> 依頼事項:
• A. 読解文の「それは、塾で間違った指導がなされているなということです。」で始まり「字についてもチェックします。」で終わる部分を、一字も変えずに打ち直してください。
• B. 読解文にある「高校入試の採点業務に携わってきた中で、感じたことがあります。」という一文を英語に訳してください。

> 読解文:
塾の間違った高校入試の国語指導
塾の間違った高校入試の国語指導
高校入試の採点業務に携わってきた中で、感じたことがあります。
それは、塾で間違った指導がなされているなということです。
間違った指導の内容を確かめてみましょう。
※この記事は2023年1月6日にリライトしました。
※非常に長い記事になっています。ご了承ください。
目次
①漢字の書き取り問題に関する間違った指導
高校国語の入試問題は、漢字問題、記号問題、抜き出し問題、作文(小論文)と幅広く出題されることが多いです。その全てを複数人で採点をします。全ての設問において、正解不正解だけでなく、書かれている字についてもチェックします。
そのため、次のような間違った指導をされている答案を見かけることがよくあります。
漢字は書き取り問題だけを丁寧に書け!
この指導をされている答案は、漢字問題の字は丁寧に書いてあるのに、他の字は雑に書いていることから分かります。基本的に字が雑な生徒に対して、仕方がなく指導している可能性もありますが、これは点数を落としてしまう原因になります。

> 収集資料:
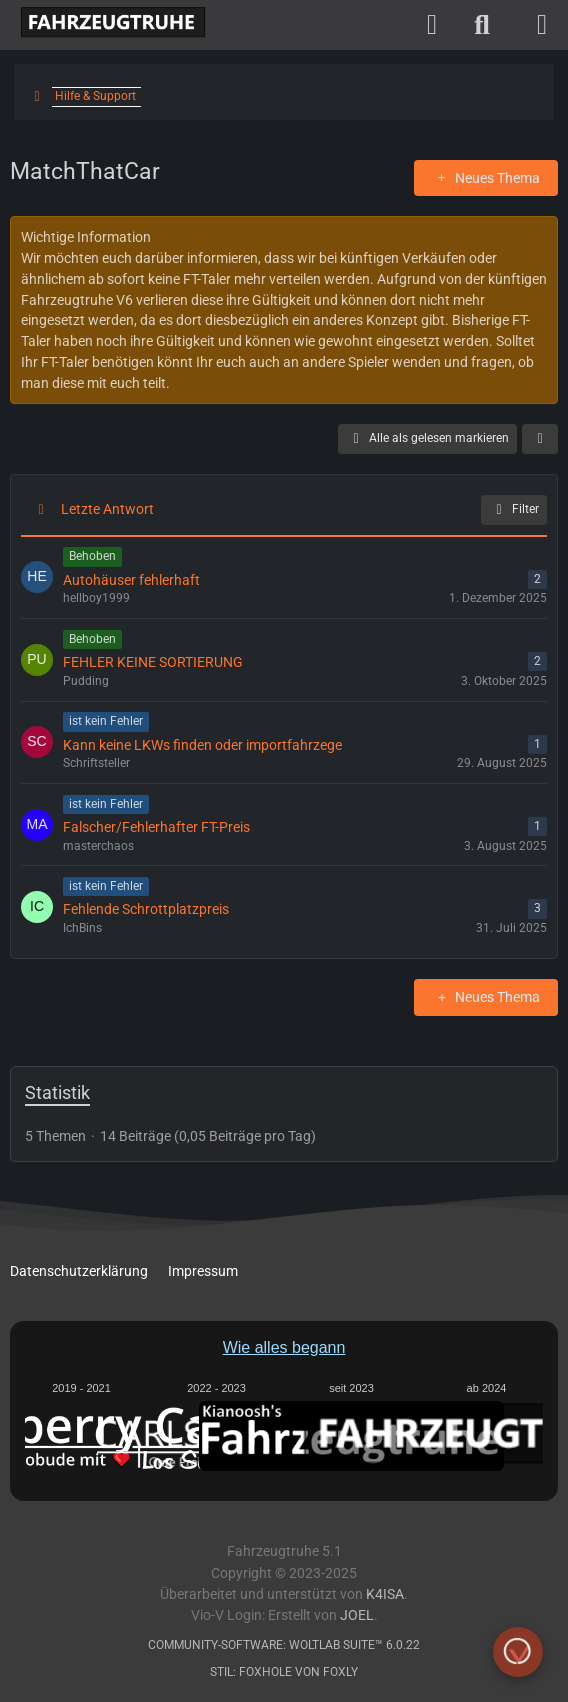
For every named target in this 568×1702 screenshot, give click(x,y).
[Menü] (542, 25)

> 各課題の結果:
• A.
それは、塾で間違った指導がなされているなということです。
間違った指導の内容を確かめてみましょう。
※この記事は2023年1月6日にリライトしました。
※非常に長い記事になっています。ご了承ください。
目次
①漢字の書き取り問題に関する間違った指導
高校国語の入試問題は、漢字問題、記号問題、抜き出し問題、作文(小論文)と幅広く出題されることが多いです。その全てを複数人で採点をします。全ての設問において、正解不正解だけでなく、書かれている字についてもチェックします。

• B. Through my work grading high school entrance exams, there is something I have come to feel.